VoiceSage's products are marketed as business problem-solvers, not as IT solutions. Sweeney says the SaaS model allows software companies to offer a flexible and adaptable product to customers. "We built the software to be pure SaaS, so it could be simply integrated with other systems. We also knew that the adoption cycles were likely to be more favourable for hosted solutions, and it scaled from a business point of view."

'iTunes' for business

As well as supplying the delivery method for SaaS products, the internet can also be used by Irish companies to market and sell their solutions. Last year Salesforce.com launched a service called AppExchange, which allows any company to sell online any SaaS product that is compatible with its CRM software.

"AppExchange is a lot like iTunes - it is a place where anyone can go and see if there is something they can use," says Colm Mulcahy, CEO of Saaspoint, an Irish company certified to deliver Salesforce.com solutions. "It is a very good place for people to go and identify applications they can simply download at a very low cost."

AppExchange only accepts applications compatible with Salesforce.com products, but Mulcahy said a wide range of applications are suitable, from billing software and business intelligence reporting solutions to project management applications. "Salesforce.com audits the application submitted to make sure it has the right standards and fits within their environment," he said.

Global window

According to Salesforce.com, there are currently around 800 applications available on AppExchange. Skype, Cisco and Google have all developed and uploaded applications to the platform. Saaspoint itself has three applications available on the platform, and Mulcahy says any Irish developer with a good product could compete with these IT giants on an equal footing.

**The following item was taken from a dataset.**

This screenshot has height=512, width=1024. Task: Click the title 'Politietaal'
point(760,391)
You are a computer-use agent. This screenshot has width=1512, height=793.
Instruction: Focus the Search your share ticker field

"If you are a small software operation, with maybe one or two developers working on a particular application, and you publish it on the AppExchange, you have access to a global market," he says. "One of our applications - a timesheet and expense application called TimeTrack - is generating approximately 100 inquiries for us each month."

Once the application has been accepted and uploaded, anyone can access the software through the AppExchange portal. Customers typically download a free trial of the product, and then deal directly with the developer if they are interested in purchasing it. "There is a licence price per user and the customer will engage directly with the developers and pay them directly for the licenses they use," explains Mulcahy.

Last year, Saaspoint founder Frank McCracken told an Enterprise Ireland Summit in Dublin that SaaS represented both an opportunity and a threat to the Irish software sector. "The big barrier to international success has been the ability to distribute [software] globally. This problem can be solved by using internet platforms. Suddenly companies of any size, no matter how small, have access to a real platform for global distribution."